WHAT IS EXPECTED - For this exercise, please reproduce the records below word for word, from the first line through the line with "Given: Tick the CCE_LAB zone checkbox".

____________

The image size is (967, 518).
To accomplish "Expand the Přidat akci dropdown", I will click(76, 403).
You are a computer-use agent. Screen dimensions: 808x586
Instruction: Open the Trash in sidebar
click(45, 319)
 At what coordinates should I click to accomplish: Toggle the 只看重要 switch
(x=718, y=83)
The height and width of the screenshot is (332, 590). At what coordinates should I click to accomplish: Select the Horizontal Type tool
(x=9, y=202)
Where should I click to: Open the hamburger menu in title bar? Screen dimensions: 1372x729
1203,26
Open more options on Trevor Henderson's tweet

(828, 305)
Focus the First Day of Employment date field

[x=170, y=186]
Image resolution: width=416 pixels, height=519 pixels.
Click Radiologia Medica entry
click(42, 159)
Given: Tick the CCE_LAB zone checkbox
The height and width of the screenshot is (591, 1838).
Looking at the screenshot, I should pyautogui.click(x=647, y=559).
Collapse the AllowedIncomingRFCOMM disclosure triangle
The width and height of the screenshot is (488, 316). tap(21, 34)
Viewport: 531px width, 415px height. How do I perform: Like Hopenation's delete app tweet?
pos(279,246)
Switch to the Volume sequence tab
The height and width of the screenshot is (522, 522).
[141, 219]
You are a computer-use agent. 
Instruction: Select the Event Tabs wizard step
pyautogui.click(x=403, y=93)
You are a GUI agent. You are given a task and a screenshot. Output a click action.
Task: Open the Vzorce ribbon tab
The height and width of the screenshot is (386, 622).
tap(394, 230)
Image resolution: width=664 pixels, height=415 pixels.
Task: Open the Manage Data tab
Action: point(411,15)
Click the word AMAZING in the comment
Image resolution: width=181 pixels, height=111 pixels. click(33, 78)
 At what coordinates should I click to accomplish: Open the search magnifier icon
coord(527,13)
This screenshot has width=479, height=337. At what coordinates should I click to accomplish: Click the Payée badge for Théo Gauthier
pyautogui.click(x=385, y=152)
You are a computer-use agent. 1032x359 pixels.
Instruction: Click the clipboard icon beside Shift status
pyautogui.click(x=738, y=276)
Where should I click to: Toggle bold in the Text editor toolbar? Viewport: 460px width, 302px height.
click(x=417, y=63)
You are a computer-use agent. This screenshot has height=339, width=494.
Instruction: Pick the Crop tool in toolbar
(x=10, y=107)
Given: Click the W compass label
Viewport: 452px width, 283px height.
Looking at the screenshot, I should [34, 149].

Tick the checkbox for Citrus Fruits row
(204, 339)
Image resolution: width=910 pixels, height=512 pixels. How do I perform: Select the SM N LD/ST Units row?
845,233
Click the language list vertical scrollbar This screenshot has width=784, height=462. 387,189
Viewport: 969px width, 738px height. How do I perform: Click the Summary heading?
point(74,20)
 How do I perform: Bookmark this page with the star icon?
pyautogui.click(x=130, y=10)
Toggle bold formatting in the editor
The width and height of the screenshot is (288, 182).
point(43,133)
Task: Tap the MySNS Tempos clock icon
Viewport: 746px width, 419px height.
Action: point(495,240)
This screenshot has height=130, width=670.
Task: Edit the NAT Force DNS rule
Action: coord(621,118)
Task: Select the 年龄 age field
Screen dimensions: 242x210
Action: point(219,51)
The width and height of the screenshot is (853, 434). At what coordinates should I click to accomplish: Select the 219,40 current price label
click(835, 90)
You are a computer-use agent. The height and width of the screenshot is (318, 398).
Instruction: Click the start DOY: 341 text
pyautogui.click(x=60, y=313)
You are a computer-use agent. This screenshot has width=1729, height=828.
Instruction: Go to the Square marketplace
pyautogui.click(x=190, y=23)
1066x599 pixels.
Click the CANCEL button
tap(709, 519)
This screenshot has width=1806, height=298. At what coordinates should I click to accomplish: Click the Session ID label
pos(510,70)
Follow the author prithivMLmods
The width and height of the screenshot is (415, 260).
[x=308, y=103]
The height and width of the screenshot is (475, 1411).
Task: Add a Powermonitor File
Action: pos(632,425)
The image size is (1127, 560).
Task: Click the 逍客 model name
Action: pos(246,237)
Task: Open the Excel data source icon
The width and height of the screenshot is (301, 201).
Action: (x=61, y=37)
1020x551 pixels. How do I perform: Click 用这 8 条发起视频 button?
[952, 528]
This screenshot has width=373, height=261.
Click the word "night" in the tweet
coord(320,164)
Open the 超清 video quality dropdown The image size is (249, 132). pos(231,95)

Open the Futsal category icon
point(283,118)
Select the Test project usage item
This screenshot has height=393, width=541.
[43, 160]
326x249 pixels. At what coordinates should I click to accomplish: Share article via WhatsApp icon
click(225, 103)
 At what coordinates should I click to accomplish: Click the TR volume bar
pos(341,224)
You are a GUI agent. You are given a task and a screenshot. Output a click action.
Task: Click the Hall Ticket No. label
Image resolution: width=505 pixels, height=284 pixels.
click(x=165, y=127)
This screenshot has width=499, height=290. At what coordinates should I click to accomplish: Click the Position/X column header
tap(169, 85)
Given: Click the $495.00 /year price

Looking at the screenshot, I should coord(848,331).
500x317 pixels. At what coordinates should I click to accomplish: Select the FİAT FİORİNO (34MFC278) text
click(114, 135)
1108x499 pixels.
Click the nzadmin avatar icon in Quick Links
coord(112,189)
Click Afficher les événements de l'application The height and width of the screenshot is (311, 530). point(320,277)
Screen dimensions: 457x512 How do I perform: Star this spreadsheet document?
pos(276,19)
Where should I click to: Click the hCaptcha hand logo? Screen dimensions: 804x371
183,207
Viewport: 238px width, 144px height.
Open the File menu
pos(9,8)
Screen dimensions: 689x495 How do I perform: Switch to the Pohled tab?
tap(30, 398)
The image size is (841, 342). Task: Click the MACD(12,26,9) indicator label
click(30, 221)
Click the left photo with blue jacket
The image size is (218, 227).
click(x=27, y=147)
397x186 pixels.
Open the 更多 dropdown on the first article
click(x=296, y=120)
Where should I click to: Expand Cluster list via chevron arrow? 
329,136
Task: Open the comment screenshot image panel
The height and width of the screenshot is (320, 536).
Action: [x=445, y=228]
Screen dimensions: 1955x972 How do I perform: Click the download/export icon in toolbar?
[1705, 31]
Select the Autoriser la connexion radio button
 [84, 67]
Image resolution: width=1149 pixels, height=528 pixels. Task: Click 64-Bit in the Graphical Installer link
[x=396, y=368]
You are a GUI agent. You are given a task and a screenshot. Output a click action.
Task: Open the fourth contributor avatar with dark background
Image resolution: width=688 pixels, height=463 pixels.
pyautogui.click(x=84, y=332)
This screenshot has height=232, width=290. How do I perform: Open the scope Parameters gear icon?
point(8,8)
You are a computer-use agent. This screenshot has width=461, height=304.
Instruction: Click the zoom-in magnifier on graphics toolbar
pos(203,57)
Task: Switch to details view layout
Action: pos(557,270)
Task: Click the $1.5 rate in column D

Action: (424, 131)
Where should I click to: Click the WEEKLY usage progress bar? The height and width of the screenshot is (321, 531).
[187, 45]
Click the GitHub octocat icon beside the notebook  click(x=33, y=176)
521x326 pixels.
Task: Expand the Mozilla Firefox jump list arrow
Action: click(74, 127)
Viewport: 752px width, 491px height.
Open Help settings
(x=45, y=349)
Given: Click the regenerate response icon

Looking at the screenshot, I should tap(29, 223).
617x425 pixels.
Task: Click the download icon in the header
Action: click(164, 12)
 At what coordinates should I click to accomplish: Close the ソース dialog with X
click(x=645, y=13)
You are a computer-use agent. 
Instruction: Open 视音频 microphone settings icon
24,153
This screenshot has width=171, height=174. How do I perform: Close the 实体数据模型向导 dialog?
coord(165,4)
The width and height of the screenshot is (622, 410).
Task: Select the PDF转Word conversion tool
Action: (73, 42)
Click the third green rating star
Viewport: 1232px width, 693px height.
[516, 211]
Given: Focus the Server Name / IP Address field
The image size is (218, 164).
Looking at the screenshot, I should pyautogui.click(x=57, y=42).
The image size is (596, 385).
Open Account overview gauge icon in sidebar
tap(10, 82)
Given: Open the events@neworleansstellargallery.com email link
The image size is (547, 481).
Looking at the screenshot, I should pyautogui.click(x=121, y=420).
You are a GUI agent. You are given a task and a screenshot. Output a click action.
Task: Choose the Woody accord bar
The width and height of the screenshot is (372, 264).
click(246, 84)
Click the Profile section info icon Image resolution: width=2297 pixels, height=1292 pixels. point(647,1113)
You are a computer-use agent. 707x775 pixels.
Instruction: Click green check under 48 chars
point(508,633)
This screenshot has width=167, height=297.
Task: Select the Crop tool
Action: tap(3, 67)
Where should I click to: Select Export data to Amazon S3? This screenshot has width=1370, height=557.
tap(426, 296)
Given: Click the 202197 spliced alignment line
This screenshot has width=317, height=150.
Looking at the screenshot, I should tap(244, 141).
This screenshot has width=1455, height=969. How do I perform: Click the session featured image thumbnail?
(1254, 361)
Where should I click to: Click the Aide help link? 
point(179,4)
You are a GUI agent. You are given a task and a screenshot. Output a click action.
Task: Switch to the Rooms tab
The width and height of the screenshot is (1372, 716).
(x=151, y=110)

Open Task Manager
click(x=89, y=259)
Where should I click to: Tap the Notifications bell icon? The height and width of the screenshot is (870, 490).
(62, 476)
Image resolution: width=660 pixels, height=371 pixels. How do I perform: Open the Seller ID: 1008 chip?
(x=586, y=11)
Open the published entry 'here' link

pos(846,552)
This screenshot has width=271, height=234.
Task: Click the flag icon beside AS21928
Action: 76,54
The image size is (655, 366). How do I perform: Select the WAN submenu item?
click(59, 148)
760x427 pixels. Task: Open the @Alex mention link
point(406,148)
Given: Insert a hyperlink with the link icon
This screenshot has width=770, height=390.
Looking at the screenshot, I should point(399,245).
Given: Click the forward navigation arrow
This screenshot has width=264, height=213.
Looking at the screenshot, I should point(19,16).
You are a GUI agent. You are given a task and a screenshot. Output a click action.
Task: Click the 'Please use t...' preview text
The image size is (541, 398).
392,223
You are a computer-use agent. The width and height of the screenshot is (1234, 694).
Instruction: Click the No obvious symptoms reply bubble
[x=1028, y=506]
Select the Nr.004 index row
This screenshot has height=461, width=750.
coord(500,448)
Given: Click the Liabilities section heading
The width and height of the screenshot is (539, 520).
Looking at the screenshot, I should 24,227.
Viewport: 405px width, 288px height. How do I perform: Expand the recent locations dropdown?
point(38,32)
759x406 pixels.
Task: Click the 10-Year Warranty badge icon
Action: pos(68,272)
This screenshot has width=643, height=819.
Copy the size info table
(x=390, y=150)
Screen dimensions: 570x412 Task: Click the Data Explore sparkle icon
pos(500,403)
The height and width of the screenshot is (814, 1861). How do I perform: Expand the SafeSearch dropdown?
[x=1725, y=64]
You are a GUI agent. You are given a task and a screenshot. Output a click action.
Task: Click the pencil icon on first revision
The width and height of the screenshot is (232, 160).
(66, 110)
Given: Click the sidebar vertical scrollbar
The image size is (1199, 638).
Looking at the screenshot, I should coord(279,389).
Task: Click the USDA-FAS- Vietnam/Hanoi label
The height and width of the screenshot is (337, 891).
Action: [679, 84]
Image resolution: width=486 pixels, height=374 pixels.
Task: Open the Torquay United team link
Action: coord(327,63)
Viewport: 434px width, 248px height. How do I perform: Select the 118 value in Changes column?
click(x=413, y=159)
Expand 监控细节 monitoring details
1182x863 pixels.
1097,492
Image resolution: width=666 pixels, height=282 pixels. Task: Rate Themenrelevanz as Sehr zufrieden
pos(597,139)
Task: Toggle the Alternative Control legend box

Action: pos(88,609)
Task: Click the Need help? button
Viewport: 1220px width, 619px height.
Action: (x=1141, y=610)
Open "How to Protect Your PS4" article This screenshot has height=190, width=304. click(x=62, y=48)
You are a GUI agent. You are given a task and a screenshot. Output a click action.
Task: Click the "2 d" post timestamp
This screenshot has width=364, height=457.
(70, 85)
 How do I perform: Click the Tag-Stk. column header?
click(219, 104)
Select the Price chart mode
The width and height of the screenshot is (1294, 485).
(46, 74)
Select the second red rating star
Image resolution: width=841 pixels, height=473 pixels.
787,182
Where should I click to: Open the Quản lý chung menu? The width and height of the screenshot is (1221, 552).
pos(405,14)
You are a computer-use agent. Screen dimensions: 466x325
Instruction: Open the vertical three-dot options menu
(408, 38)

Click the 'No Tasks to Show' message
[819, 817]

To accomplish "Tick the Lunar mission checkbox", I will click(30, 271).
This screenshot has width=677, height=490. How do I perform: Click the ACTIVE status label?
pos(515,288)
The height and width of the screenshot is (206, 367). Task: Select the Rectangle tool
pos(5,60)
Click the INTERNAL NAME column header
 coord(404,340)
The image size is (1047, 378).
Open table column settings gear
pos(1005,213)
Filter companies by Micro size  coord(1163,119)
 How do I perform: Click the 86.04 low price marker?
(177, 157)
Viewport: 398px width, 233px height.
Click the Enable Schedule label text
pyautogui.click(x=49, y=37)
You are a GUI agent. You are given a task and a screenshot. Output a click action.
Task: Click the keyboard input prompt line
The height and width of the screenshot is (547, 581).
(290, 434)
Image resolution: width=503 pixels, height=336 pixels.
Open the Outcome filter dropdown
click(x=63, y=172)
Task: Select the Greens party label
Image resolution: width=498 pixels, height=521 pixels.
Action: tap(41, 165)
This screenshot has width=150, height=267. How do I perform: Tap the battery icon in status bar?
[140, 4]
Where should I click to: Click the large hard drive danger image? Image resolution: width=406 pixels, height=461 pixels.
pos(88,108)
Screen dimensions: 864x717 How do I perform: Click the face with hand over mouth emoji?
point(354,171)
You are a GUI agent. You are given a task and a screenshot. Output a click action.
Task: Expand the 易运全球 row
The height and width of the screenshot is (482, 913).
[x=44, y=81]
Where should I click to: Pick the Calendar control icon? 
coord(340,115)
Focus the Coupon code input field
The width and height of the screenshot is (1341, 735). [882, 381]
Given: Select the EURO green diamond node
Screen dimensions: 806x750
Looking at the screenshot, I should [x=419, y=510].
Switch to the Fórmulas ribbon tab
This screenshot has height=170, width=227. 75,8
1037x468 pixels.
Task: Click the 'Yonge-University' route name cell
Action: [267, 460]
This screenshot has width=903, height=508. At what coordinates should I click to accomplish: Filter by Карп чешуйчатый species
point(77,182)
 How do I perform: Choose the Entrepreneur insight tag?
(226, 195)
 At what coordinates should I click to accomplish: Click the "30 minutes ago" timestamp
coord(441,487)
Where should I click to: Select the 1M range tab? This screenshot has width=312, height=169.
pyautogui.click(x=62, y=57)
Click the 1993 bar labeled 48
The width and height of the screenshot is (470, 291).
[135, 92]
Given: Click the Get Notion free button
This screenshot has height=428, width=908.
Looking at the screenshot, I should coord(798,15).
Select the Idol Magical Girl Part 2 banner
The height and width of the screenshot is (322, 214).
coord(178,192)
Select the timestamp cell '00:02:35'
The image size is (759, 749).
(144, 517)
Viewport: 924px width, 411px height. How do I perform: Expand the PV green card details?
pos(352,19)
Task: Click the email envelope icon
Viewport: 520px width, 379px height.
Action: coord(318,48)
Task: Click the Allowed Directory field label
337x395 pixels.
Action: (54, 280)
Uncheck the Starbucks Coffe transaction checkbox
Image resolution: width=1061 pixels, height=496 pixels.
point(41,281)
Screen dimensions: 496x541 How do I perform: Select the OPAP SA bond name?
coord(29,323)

____________

ANSWER TO THIS EXERCISE -
The image size is (967, 518).
To accomplish "Expand the Přidat akci dropdown", I will click(76, 403).
You are a computer-use agent. Screen dimensions: 808x586
Instruction: Open the Trash in sidebar
click(45, 319)
 At what coordinates should I click to accomplish: Toggle the 只看重要 switch
(x=718, y=83)
The height and width of the screenshot is (332, 590). At what coordinates should I click to accomplish: Select the Horizontal Type tool
(x=9, y=202)
Where should I click to: Open the hamburger menu in title bar? Screen dimensions: 1372x729
1203,26
Open more options on Trevor Henderson's tweet

(828, 305)
Focus the First Day of Employment date field

[x=170, y=186]
Image resolution: width=416 pixels, height=519 pixels.
Click Radiologia Medica entry
click(42, 159)
Given: Tick the CCE_LAB zone checkbox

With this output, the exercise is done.